SOURCE DATA:
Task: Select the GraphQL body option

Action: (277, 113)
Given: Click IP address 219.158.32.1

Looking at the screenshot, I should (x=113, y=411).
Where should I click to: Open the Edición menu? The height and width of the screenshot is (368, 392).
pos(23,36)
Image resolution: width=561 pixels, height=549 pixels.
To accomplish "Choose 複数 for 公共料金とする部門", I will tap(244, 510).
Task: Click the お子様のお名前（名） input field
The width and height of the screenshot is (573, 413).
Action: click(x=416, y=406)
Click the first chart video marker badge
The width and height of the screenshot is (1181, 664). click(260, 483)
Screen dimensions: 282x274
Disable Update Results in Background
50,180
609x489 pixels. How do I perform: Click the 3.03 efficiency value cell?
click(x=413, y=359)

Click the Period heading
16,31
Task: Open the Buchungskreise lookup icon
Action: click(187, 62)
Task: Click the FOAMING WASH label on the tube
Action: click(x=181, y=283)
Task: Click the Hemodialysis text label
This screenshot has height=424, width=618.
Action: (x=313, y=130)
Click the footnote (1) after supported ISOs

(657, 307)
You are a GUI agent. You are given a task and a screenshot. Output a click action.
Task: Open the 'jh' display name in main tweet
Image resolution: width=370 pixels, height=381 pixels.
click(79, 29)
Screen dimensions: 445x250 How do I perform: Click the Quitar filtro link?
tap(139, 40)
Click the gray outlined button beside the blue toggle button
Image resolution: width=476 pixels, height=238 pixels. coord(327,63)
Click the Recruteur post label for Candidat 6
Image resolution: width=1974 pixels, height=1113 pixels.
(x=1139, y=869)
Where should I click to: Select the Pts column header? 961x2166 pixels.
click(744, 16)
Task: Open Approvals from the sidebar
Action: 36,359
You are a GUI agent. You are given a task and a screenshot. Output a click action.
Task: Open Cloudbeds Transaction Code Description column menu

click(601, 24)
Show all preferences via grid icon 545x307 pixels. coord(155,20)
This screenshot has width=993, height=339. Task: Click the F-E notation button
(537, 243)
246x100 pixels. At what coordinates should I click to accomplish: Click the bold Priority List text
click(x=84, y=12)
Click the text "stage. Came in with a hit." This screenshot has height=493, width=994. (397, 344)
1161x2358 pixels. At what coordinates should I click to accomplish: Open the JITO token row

TRY IT: Repeat each record exactly. Omit nothing.

RESULT OF THIS TASK:
Task: Select the GraphQL body option

Action: (277, 113)
Given: Click IP address 219.158.32.1

Looking at the screenshot, I should (x=113, y=411).
Where should I click to: Open the Edición menu? The height and width of the screenshot is (368, 392).
pos(23,36)
Image resolution: width=561 pixels, height=549 pixels.
To accomplish "Choose 複数 for 公共料金とする部門", I will tap(244, 510).
Task: Click the お子様のお名前（名） input field
The width and height of the screenshot is (573, 413).
Action: click(x=416, y=406)
Click the first chart video marker badge
The width and height of the screenshot is (1181, 664). click(260, 483)
Screen dimensions: 282x274
Disable Update Results in Background
50,180
609x489 pixels. How do I perform: Click the 3.03 efficiency value cell?
click(x=413, y=359)

Click the Period heading
16,31
Task: Open the Buchungskreise lookup icon
Action: click(187, 62)
Task: Click the FOAMING WASH label on the tube
Action: click(x=181, y=283)
Task: Click the Hemodialysis text label
This screenshot has height=424, width=618.
Action: (x=313, y=130)
Click the footnote (1) after supported ISOs

(657, 307)
You are a GUI agent. You are given a task and a screenshot. Output a click action.
Task: Open the 'jh' display name in main tweet
Image resolution: width=370 pixels, height=381 pixels.
click(79, 29)
Screen dimensions: 445x250 How do I perform: Click the Quitar filtro link?
tap(139, 40)
Click the gray outlined button beside the blue toggle button
Image resolution: width=476 pixels, height=238 pixels. coord(327,63)
Click the Recruteur post label for Candidat 6
Image resolution: width=1974 pixels, height=1113 pixels.
(x=1139, y=869)
Where should I click to: Select the Pts column header? 961x2166 pixels.
click(744, 16)
Task: Open Approvals from the sidebar
Action: 36,359
You are a GUI agent. You are given a task and a screenshot. Output a click action.
Task: Open Cloudbeds Transaction Code Description column menu

click(601, 24)
Show all preferences via grid icon 545x307 pixels. coord(155,20)
This screenshot has width=993, height=339. Task: Click the F-E notation button
(537, 243)
246x100 pixels. At what coordinates should I click to accomplish: Click the bold Priority List text
click(x=84, y=12)
Click the text "stage. Came in with a hit." This screenshot has height=493, width=994. (397, 344)
1161x2358 pixels. At what coordinates should I click to accomplish: Open the JITO token row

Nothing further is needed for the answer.